XYZ: How old are you?
You: Today I feel like a teenager. Sometimes, I feel like in my 20s. I feel like in 50s when I fall ill (With a smile).
XYZ: No, I am asking you your real age.
You: What could be my age? You guess.
They will probably guess some age considering that they are quite decent enough to speak that number that wouldn’t hurt you. Your next response would be to speak in the way that would be something like “Yeah you are very much close.” even if that person speaks that magnitude that is far from your actual age’s reach.
XYZ: What’s your salary?
You: I make enough to pay miscellaneous monthly bills and have some fun in additional.
After replying this way, chances are you will be loaded with similar questions like “How much rent do you pay?”. Reply this way “My rent is way too less than Ambani’s house’s electricity bill. You know bills kinda ruin us common persons’ life!”, and then laugh. The next topic would be of growing large amount of bills and taxes, and not about You.
XYZ: Why are you still single?
You: I guess because I haven’t catch “The One” yet.
The above question if asked by an elder one, probably elder sibling, uncle or aunt, ask them yourself how did they manage to meet each other, how did it end up in wedding, and they will start their story. People usually like to talk about themselves so use it for your own benefits.
XYZ: Is that the same boyfriend you introduced to us two years back?
That sounds really awkward if you had a break up with your previous boyfriend. In such a case, you may simply say that “We broke up because we had different priorities. He (The current one) and I are doing really great! How many boyfriends/girlfriends you had before you married my uncle/aunt, I am really curious to know.”. The trick of asking the question to the same person almost every time works. Continue the conversation with whatever reply you get.
XYZ: You are married for like 4 years. When am I going to hear the good news?
You: Soon after certain priorities are set.
They will definitely ask you when those priorities will be done and will give you useless advices of your growing age and all. Tell them “Soon!” with a smile.
XYZ: Are you virgin (still)?
This is really awkward question and the questioning person doesn’t deserve a reply. Try acting like you didn’t hear that. Indulge yourself with someone else’s conversation. If you find everyone heard that and there is an awkward silence change the topic or wave you hands to someone else (known person) and leave that place saying “Excuse me!”.
Sometimes the questions never end if you encounter really annoying and sadistic person who spends more time in poking others. In that case you need to be strict in your reply if you find that playing diplomatic wouldn’t work here. You may say something like “Did you just ask me that?”, “Why would you ask me that?”, “Do you even realize how rude you sound?”, “I do not reply to each and every question asked. I have my own personal space.”, “I can discuss that matter with someone who is closer to me or mature enough to understand that.”.
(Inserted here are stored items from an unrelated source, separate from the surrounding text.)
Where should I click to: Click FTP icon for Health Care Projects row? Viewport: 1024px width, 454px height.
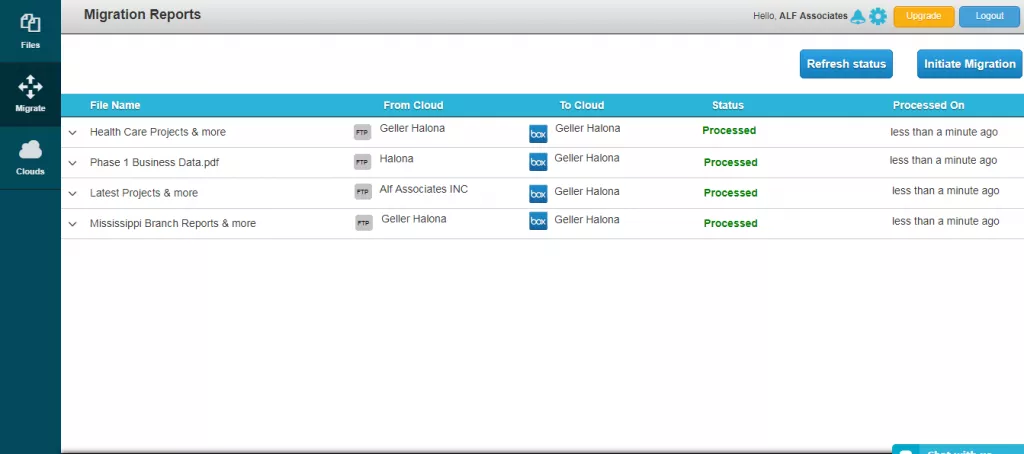362,132
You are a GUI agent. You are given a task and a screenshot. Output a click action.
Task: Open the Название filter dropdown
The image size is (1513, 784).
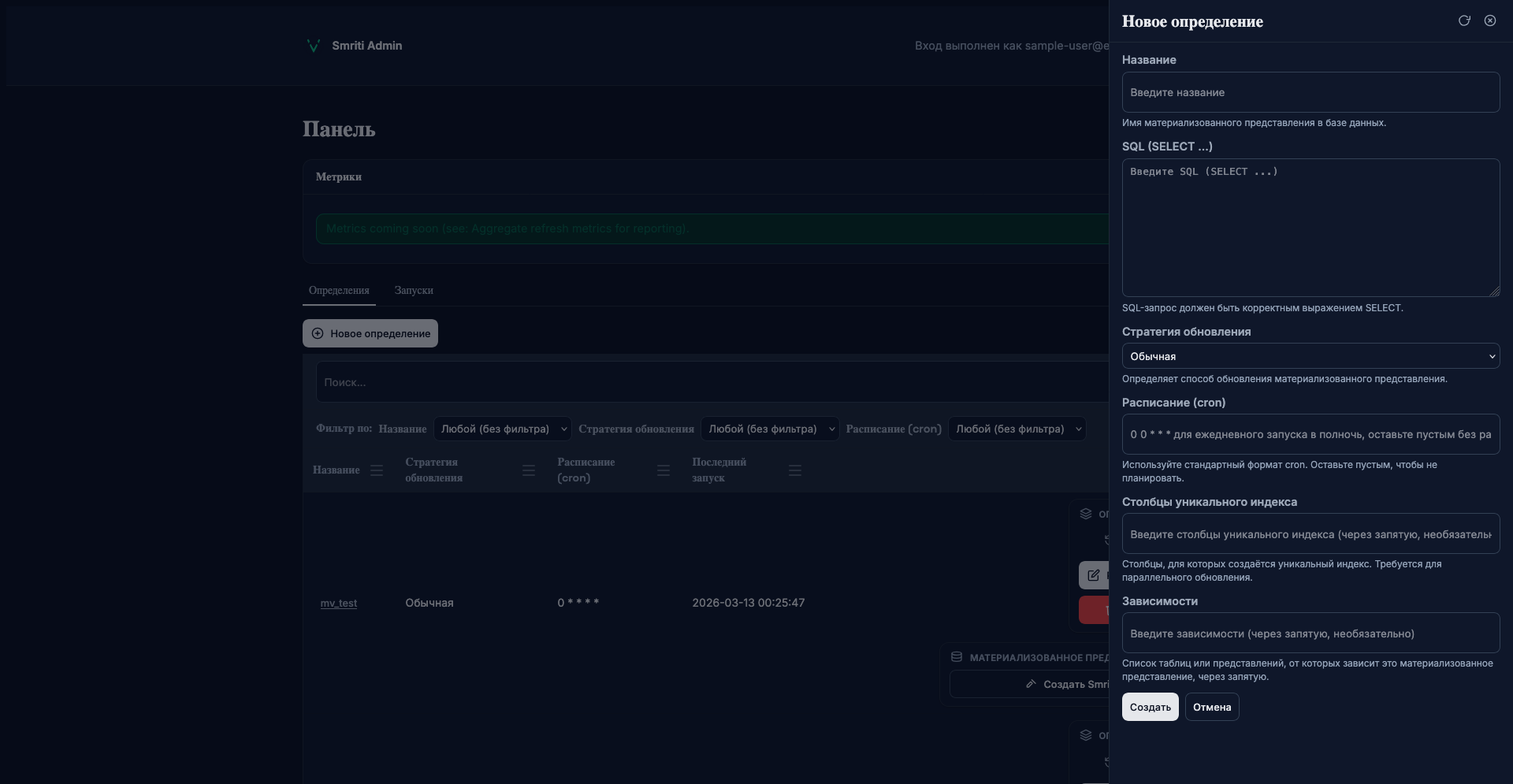click(502, 429)
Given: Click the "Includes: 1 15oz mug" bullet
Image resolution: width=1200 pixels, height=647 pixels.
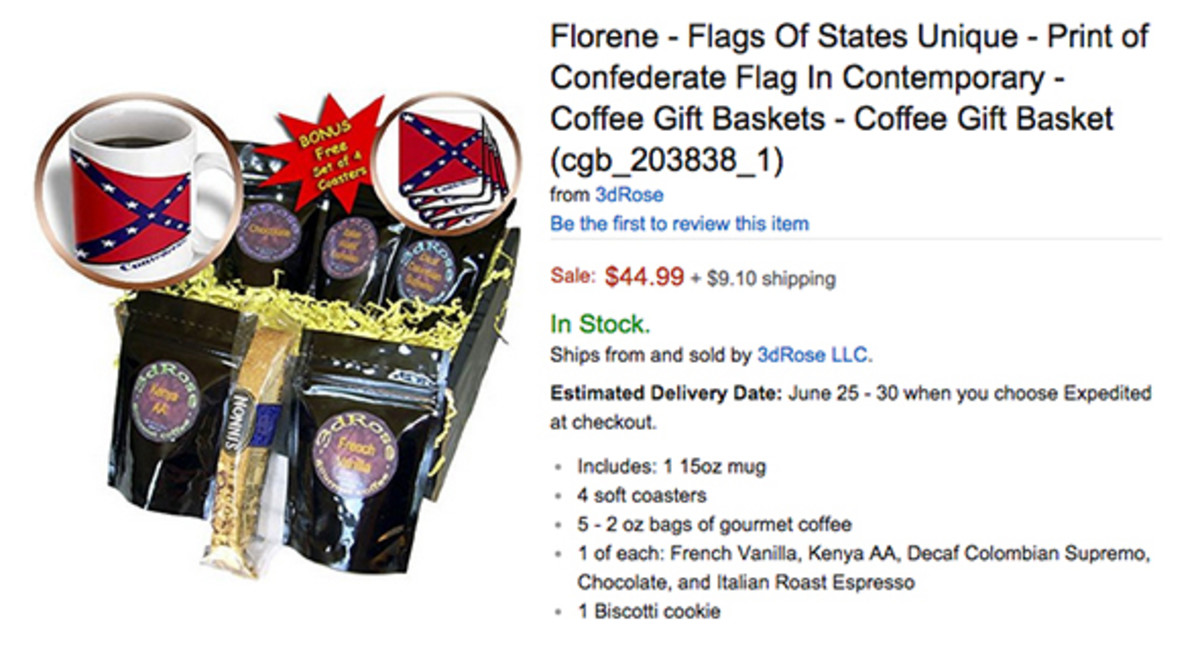Looking at the screenshot, I should (x=671, y=466).
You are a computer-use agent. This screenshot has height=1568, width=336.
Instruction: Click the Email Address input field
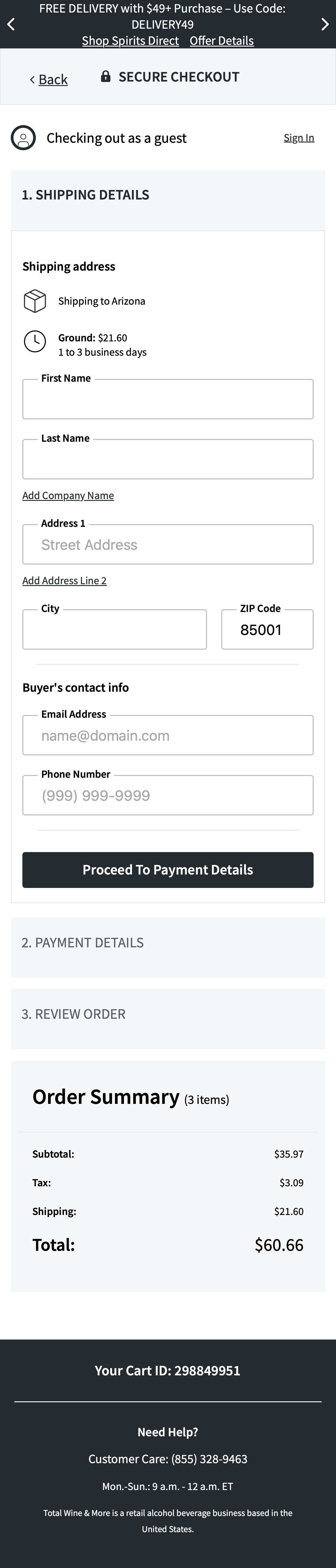click(x=167, y=735)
Now you understood how to react? Best of luck for your next family reunion and handle those insanely awkward questions with confidence. Never hesitate to raise your point if you think is right. Only some amount of practice and experience will make you go through this but you have to take an initiative. If you keep on tolerating that these people wouldn’t stop. If you are really not confident while facing an extremely dominant person, better to ignore him/her completely as if they do not exist at all. Do not look at them or reply to them and make them realize that you don’t like their attitude. If they ask you on your face or speak behind your back that you are not behaving appropriately, simply say that you respect yourself and will respond only if they change their behavior. It is not compulsory to talk with every living person on earth just for the sake of people’s judgmental habit or your own self image.